Texte d'étude -
Ceci n’a pas été fait en mars. S’il souhaite retrouver des marges de manœuvre, l’exécutif doit reprendre l’esprit dans lequel les missions ont été confiées aux différents acteurs : celui de l’urgence. Or nous ne sommes plus dans celle du printemps. La vague est passée ; il s’agit maintenant d’un tout autre impératif : économique et sociétal. Il lui faut donc clore la mission du conseil scientifique et retrouver la capacité d’organiser une société dont les facteurs de déstabilisation sont massifs. Si cela n’est pas fait, les Français pourraient imaginer que l’on souhaite continuer à faire d’un mensonge sanitaire une méthode de contrôle des foules et de gouvernement.

L’exécutif doit s’appuyer sur les instances en place. Elles suffisent : nul besoin de comité surnuméraire. L’expertise doit être confiée au Haut Conseil de la santé publique, en lui garantissant une plus grande indépendance par rapport à la Direction Générale de la Santé, la surveillance et le recueil des données réelles à l’agence Santé Publique France (en donnant à ses statisticiens la capacité d’illustrer toutes les interprétations possibles de leurs résultats, et non seulement celles de leur autorité de tutelle) et les grands axes de recherche à l’Inserm et au CNRS. Après s’être interrogé sur ses erreurs de modélisation épidémiologique, l’institut Pasteur doit se recentrer sur les outils de la virologie afin d’éclairer des pans entiers d’une histoire qui n’est pas encore comprise (charges, optimisation, tests, etc.) ou dont notre avenir dépend, comme la nature et la sécurité d’un potentiel vaccin.

Données -
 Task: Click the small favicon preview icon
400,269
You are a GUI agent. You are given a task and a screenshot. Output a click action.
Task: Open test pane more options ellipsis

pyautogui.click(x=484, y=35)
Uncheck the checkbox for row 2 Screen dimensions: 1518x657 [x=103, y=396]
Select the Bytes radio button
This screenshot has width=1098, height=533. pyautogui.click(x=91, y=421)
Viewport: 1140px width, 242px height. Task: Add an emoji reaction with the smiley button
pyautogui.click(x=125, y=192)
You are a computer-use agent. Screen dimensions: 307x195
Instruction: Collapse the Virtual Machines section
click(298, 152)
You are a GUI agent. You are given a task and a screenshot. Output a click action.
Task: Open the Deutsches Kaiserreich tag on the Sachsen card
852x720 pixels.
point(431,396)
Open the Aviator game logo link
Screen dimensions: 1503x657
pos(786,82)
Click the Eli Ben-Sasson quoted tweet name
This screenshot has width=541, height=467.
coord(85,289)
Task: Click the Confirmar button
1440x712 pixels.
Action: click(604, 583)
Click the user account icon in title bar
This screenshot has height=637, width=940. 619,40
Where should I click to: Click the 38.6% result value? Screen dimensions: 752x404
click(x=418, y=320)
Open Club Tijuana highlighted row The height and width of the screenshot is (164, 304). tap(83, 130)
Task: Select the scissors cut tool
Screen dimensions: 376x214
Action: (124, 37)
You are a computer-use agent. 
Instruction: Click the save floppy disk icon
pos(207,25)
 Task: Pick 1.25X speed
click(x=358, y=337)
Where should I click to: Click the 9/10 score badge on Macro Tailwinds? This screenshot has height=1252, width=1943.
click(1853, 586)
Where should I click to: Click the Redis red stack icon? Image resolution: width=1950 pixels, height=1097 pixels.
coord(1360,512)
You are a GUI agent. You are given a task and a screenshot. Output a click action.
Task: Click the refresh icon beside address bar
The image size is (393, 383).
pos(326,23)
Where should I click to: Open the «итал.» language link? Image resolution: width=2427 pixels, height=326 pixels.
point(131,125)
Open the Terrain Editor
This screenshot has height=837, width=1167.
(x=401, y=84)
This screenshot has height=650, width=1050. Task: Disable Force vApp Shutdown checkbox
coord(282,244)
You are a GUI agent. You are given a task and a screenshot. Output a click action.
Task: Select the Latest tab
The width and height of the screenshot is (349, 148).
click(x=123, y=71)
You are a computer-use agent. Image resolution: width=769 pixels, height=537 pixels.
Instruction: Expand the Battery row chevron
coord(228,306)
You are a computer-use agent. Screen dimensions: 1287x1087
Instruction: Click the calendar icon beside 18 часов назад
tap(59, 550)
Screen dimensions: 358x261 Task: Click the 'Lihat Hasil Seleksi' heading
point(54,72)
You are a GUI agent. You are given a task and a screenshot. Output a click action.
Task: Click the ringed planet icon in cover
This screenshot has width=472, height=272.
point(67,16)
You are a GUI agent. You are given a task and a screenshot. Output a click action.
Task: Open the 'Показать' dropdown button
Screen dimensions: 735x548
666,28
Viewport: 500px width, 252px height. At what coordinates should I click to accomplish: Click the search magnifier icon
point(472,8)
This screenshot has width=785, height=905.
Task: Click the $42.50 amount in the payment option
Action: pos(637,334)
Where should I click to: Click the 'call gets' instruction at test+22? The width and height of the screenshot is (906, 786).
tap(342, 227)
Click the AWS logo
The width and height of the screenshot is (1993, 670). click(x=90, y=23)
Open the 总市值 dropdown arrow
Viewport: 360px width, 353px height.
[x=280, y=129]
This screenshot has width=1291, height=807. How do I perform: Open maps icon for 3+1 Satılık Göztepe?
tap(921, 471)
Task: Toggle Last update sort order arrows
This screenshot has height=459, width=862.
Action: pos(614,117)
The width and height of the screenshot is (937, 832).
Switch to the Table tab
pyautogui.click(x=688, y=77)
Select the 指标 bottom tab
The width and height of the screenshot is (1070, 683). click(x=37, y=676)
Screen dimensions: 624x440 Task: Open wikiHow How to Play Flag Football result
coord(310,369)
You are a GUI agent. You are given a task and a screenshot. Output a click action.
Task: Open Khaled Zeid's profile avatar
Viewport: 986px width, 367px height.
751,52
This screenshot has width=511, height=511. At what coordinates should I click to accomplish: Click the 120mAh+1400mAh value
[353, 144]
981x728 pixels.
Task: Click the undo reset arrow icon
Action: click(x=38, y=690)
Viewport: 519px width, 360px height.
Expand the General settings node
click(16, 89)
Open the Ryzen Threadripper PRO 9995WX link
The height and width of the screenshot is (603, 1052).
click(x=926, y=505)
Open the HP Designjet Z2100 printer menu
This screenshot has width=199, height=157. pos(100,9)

Consignes de travail - Dans le texte sur la crise sanitaire, remplacez « foules » par « masses » et recopiez le passage en commençant par « Ceci n’a pas » et en allant jusqu'à « et de gouvernement. ».

Corrigé de l'exercice -
Ceci n’a pas été fait en mars. S’il souhaite retrouver des marges de manœuvre, l’exécutif doit reprendre l’esprit dans lequel les missions ont été confiées aux différents acteurs : celui de l’urgence. Or nous ne sommes plus dans celle du printemps. La vague est passée ; il s’agit maintenant d’un tout autre impératif : économique et sociétal. Il lui faut donc clore la mission du conseil scientifique et retrouver la capacité d’organiser une société dont les facteurs de déstabilisation sont massifs. Si cela n’est pas fait, les Français pourraient imaginer que l’on souhaite continuer à faire d’un mensonge sanitaire une méthode de contrôle des masses et de gouvernement.